Jeff, I think the hydrogen hub and the IRA are really closely connected. There was a letter which was released by the State of New York, the State of Massachusetts, State of Connecticut, State of Maine, that to make this a nationwide hydrogen hub, the IRA regulations need to be -- for the PTC needs to be based in over a long period of time. I spoke to the New York Governor about that actually just yesterday. And it is -- I think we see more activity come the fourth quarter for some initial grants. But for this to become a nationwide network, it's not just the hubs, it's the hubs coupled with the IRA. And this is something that if you read the letter of the State of New York and the other states put in the treasury really makes clear that if they really limit it the IRA regulations, which I don't think will be the case, that the impact will be much more modest, because the $9 billion, quite honestly, is a good deal of money. But it's not really what's going to drive a hydrogen economy. It's kind of like, I look at $50 billion for chip facilities seem like a lot of money, but you really need large support from other elements to make that successful. The same thing holds true for hydrogen. We expect some announcements in the fourth quarter, but it will be a little bit of dollars and more and more will start flowing out.

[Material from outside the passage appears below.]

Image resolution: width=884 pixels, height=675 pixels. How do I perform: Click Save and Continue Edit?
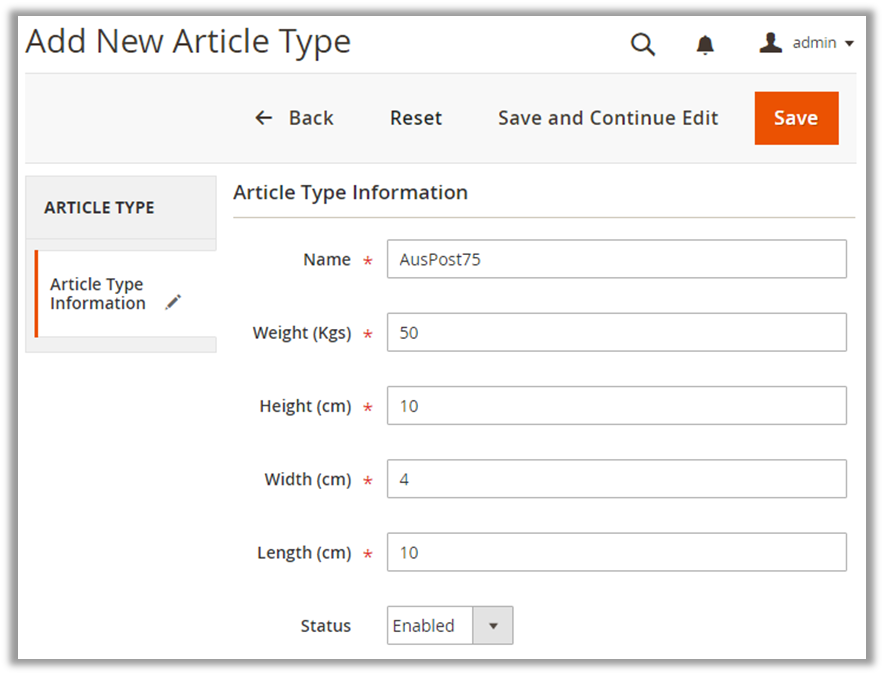tap(608, 118)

Our next question comes from Ameet Thakker with BMO Capital.
Just real quick, just thinking about kind of the cadence of kind of cash needs for the balance of the year. It looks like between kind of cash flow from operations and your CapEx today, you've kind of -- you're kind of burned about $1 billion in cash. And I know you guys mentioned maybe $1 billion from the DOE program. Would that be funded all at once and then kind of cover your -- kind of your Georgia, New York and Texas plants, is that how we should think about it?

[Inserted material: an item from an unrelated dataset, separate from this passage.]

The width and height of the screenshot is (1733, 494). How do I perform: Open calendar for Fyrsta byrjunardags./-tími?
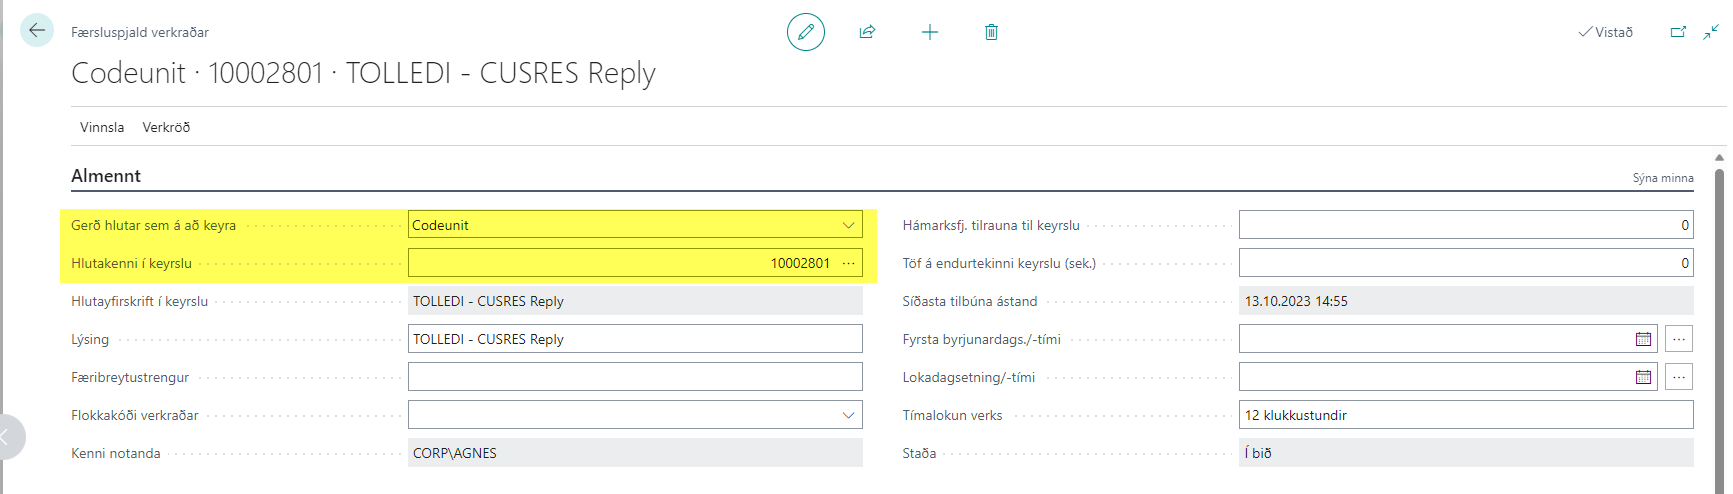point(1643,339)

I'm going to turn the questions over to Paul here. Paul?
I guess a couple of things I would share with you. First and foremost, when you look at the volume that we're projecting, it's almost double or more in the second half. So it was a pretty heavy investment in working capital preparing for all of these new offerings, scaling up electrolyzer, scaling up stationary, scaling of mobility solutions, pretty heavy investment in inventory. We actually expect that to come down. So I expect to have that from an impact standpoint to -- to actually generating cash for us in the second half. Second thing is, when you look at, as Andy shared, all of the traction, we're making with growing volume as well as the cost down, that's going to impact our operating -- our margin profile. So that helps as well. So you should see a softening of that in the second half. The short answer to your question is on the DOE program, until it's done, it's not done. But the timing of exactly how that will play will be to be determined in terms of the inflow. We are actually working, again, as Andy mentioned, with other solutions as well. I think if you look at the next couple of years, there's going to be a combination of debt solutions from corporate debt, to project finance, to enhanced ITC financings. And all of those things, you'll see more of from us in the coming months as we start to enroll some of those solutions. And so it's going to come from one of those programs in the short term, midterm and long term as we roll all of those solutions out.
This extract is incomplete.